RECORD LIST:
[START]

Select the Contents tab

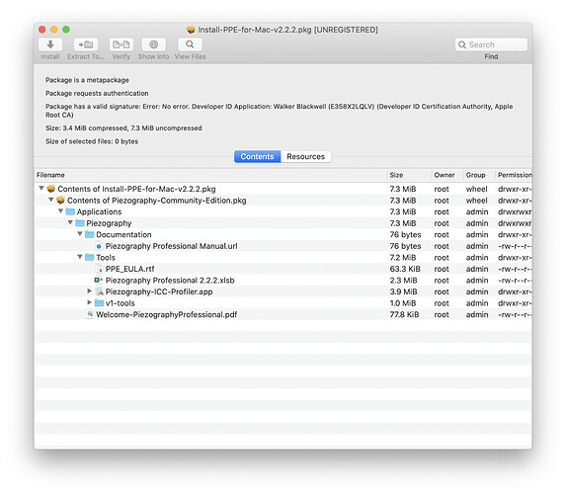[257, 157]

[END]
[START]

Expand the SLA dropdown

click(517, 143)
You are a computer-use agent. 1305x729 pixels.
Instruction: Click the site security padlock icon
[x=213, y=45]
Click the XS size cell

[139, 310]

[END]
[START]

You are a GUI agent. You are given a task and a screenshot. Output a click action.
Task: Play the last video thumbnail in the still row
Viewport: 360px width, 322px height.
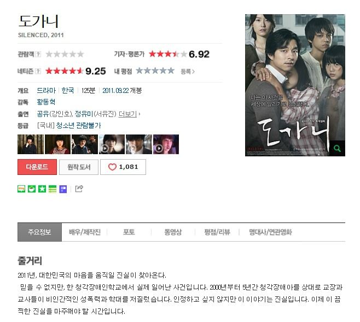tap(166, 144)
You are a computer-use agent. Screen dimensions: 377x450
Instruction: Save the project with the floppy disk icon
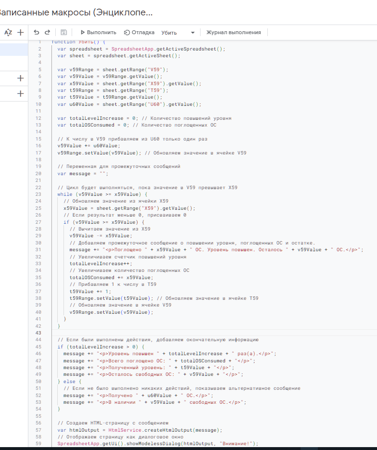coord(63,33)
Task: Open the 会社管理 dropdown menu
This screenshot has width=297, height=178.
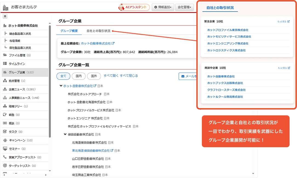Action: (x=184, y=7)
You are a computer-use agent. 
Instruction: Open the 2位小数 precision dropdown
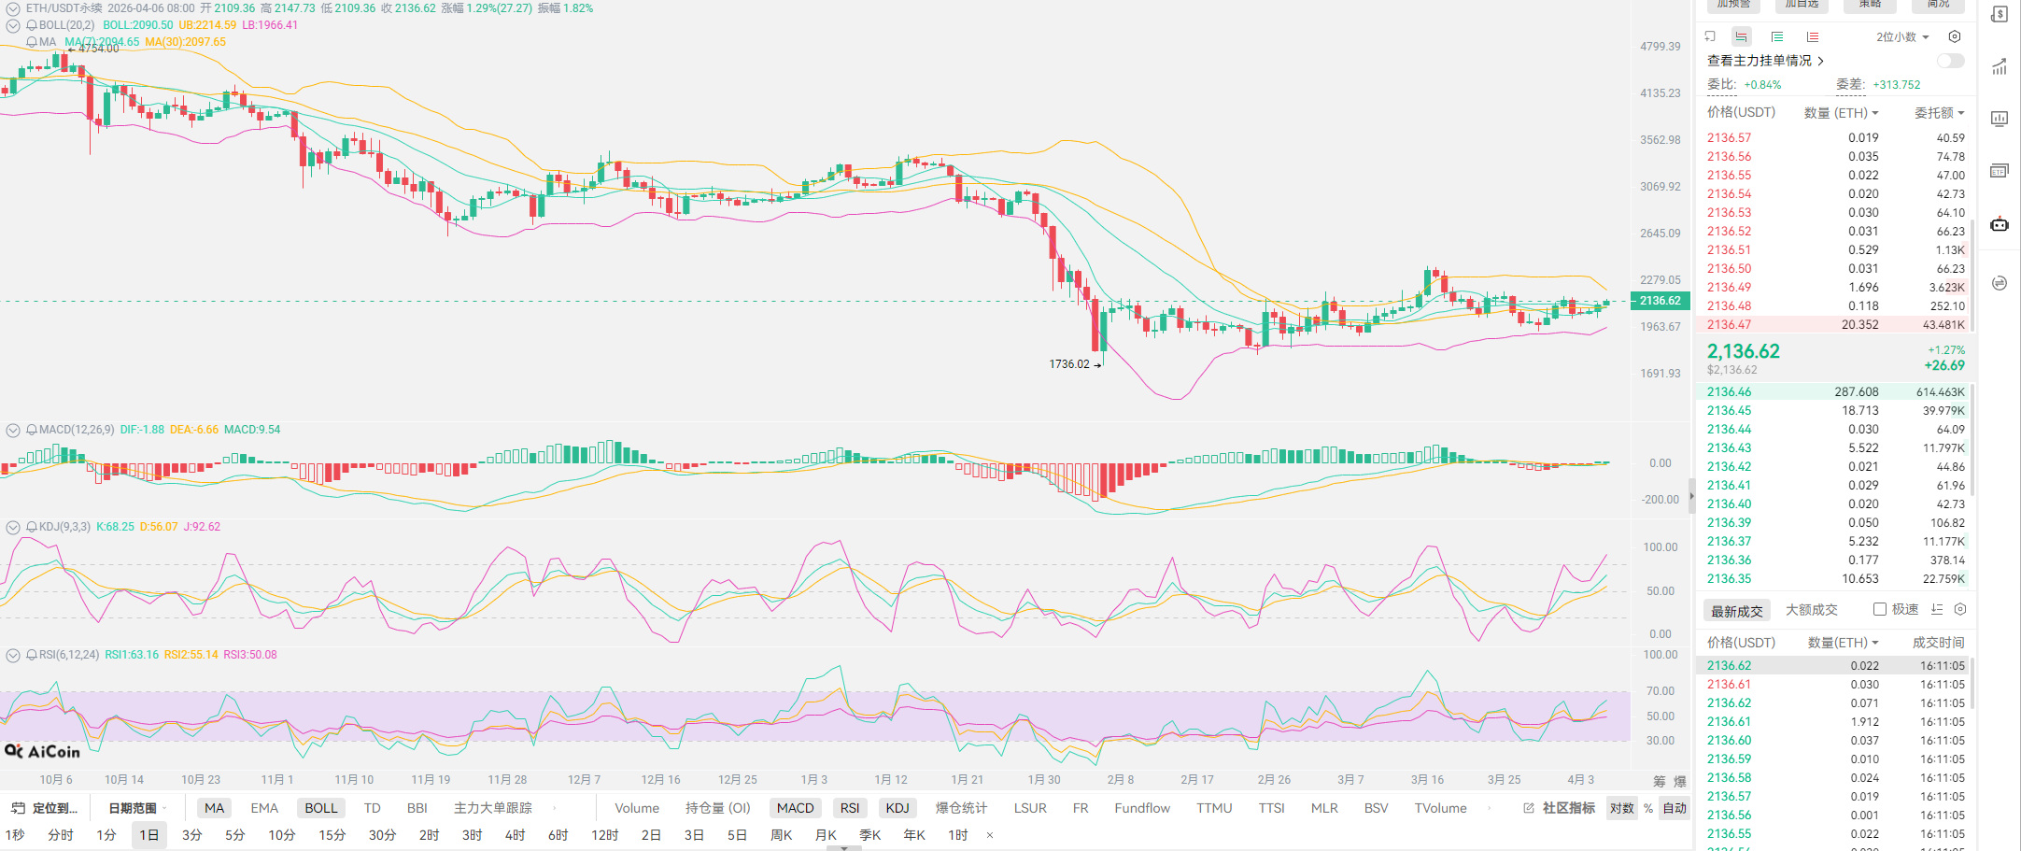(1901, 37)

[END]

STATED EXERCISE:
Copy the records above verbatim, from the line containing "You are a GUI" up to and including the line containing "tap(166, 144)", leaving out the pictures.

EXERCISE OUTPUT:
You are a GUI agent. You are given a task and a screenshot. Output a click action.
Task: Play the last video thumbnail in the still row
Viewport: 360px width, 322px height.
tap(166, 144)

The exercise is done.